Painting a new future

This year, Thompson-Williams says a couple of students on the programme will also produce murals on the walls for the first time, alongside a piece created by an 11-year-old artist from the Bahamas, discovered by members of staff during a service project in the Caribbean island.

This won’t be the first time that work produced by students on the school’s revived art programme has gone on public display. Last year, photographs taken by three students were featured on the American Airlines concourse at Miami Airport.

“The way they see through the lens is beautiful,” reflects Thompson-Williams. “I mean, I was just amazed at some of the pieces they did.”

The focus on creating an identity in the community - not to mention being valued by that community - along with the introduction of practical, vocational lessons, has had a huge impact. When Thompson-Williams became principal, the school had 525 students and numbers were falling. Today, 900 are enrolled. Academic results have also improved significantly. “We are now a C and we were a C last year, so we’re maintaining,” she says.

She has also been amazed by the traction RAW has gained since the project was launched. Thanks to RAW, artists have already produced 33 murals at the local Eneida M Hartner elementary school in Miami and the project is also being rolled out to schools in the Denver area; to reflect this, the acronym RAW now stands for “Reimagining the Arts in the World”.

Thompson-Williams says she essentially acts as an educational consultant for the organisation, which has been contacted by numerous schools and organisations from around the world who are interested in embracing this unique approach.

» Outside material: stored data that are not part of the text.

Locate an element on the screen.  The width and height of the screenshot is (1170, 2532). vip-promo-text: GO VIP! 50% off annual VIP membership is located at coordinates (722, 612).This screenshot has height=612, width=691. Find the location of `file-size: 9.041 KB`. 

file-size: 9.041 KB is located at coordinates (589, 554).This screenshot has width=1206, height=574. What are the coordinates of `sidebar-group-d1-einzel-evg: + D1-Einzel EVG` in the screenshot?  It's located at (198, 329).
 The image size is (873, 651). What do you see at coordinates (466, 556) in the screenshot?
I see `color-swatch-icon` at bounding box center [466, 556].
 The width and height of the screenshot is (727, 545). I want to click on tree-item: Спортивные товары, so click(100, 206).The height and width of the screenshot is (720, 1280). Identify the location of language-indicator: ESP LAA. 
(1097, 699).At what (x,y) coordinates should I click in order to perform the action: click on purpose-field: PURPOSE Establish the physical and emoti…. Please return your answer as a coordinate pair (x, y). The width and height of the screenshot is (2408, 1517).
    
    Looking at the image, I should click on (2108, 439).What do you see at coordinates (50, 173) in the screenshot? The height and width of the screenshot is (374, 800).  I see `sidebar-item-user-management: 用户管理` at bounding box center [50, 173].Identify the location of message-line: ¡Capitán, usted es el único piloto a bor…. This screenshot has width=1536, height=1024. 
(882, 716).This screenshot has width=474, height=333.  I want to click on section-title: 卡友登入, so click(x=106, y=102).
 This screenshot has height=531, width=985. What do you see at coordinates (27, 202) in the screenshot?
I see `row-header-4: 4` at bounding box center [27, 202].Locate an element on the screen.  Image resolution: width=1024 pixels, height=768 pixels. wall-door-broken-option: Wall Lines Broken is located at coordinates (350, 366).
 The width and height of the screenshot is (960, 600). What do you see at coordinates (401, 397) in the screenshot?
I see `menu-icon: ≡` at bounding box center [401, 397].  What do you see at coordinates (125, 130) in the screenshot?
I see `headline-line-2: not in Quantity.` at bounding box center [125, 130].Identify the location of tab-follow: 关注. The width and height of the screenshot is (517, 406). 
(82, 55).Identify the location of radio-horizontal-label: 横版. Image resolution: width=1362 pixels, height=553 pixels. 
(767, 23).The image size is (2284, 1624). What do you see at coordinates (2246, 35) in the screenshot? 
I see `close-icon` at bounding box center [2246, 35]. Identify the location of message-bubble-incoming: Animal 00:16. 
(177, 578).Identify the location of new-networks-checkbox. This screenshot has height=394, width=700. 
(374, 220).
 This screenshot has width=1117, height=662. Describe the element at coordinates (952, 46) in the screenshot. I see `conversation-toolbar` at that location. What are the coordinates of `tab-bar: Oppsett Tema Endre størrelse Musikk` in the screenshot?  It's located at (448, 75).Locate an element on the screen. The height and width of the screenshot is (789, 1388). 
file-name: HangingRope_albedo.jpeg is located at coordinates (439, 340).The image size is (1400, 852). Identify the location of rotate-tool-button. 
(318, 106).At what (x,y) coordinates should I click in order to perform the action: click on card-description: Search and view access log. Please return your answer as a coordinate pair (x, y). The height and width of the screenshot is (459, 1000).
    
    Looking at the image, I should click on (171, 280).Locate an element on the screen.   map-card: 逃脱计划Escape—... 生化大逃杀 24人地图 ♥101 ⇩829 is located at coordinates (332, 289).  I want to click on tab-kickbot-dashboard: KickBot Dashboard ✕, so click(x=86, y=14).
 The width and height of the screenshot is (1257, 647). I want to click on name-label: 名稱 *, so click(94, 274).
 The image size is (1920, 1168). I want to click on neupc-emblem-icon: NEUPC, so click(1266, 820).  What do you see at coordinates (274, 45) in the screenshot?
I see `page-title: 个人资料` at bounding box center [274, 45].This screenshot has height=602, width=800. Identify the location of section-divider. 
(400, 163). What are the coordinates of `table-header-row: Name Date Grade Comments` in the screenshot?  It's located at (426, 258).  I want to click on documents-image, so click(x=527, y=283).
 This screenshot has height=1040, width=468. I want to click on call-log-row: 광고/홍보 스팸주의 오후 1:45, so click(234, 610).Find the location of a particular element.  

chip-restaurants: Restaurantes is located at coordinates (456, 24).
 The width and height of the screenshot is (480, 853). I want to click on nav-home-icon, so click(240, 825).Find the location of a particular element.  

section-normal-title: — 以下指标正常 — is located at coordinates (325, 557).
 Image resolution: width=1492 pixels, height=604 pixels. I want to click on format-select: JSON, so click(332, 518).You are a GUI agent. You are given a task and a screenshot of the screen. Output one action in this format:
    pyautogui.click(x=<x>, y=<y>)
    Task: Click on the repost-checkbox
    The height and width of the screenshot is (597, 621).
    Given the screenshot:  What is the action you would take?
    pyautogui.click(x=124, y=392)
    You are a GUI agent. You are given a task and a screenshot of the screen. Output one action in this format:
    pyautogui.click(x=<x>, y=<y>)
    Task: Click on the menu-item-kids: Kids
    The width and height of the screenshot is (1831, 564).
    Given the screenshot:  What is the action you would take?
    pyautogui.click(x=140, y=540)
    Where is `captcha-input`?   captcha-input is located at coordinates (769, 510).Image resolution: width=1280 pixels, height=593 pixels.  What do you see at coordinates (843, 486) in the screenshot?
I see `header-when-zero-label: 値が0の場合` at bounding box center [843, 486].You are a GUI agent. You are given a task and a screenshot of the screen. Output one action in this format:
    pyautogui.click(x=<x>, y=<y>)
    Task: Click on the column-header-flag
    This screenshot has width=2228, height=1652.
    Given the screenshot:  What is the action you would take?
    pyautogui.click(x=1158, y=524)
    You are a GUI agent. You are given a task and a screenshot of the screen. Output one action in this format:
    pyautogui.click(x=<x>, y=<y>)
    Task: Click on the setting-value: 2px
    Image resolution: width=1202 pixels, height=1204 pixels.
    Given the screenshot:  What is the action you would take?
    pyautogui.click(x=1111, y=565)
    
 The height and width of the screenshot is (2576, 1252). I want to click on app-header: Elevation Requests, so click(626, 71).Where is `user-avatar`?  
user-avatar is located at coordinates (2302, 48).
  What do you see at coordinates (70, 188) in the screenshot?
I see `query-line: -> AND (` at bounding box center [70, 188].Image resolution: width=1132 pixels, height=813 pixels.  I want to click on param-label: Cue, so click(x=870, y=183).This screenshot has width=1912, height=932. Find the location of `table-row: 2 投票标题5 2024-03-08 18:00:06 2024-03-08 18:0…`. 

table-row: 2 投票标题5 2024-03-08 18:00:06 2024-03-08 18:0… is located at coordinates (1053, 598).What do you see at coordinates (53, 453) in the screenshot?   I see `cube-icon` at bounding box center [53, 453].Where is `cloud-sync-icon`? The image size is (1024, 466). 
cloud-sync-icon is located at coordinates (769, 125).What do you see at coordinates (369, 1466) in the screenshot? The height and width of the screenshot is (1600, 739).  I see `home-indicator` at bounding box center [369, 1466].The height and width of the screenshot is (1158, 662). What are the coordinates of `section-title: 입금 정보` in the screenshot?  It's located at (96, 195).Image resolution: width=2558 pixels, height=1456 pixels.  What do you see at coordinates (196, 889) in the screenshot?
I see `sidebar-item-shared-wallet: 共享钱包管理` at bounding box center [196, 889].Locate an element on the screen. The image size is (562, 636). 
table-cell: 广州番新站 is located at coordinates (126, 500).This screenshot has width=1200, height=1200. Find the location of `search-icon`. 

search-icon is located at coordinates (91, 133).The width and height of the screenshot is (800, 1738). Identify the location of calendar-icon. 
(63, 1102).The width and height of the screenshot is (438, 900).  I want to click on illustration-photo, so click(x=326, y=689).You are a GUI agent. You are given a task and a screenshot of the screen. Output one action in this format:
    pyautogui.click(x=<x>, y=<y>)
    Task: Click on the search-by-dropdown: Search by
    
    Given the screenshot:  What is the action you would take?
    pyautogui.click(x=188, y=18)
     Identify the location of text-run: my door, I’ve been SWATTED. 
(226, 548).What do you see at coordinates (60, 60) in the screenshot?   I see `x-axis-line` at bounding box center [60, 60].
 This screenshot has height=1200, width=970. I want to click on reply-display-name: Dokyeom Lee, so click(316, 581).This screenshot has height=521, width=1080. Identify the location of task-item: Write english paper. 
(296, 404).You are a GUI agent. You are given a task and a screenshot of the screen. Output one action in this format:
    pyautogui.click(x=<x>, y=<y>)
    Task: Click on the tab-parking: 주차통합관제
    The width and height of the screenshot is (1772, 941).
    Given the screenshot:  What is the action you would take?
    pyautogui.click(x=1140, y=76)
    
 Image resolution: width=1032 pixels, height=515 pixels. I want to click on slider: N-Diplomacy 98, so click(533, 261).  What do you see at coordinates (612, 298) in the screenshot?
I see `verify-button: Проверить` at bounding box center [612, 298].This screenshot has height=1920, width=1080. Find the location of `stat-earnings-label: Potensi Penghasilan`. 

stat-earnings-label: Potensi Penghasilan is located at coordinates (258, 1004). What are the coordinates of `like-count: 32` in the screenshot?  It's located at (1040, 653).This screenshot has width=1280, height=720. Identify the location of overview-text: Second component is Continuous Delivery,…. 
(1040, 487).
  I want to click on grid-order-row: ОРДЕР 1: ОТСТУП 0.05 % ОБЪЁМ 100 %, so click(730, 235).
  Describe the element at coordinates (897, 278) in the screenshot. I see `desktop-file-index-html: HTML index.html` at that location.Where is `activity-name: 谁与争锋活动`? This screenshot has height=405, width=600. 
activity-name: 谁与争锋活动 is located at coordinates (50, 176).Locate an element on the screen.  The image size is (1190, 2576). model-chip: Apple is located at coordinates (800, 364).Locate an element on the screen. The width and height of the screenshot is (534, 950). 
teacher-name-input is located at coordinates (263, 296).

She explains: “RAW uses me as a sounding board or it gets me to conference-call into people who may want a little bit more information about ‘what is this going to do for me and how is this impacting on education?’”

The school is proof that the RAW approach can work. Thompson-Williams says the murals on the walls are a reminder of just how far the school has come - and how engagement with the local community and a focus on the arts can greatly affect not only pupils, but teachers, too.

“You can’t be upset in a school like this,” she says.

“You walk in here and there has got to be a mural that’s going to catch your eye and make you smile and think ‘wow, I’m here’.”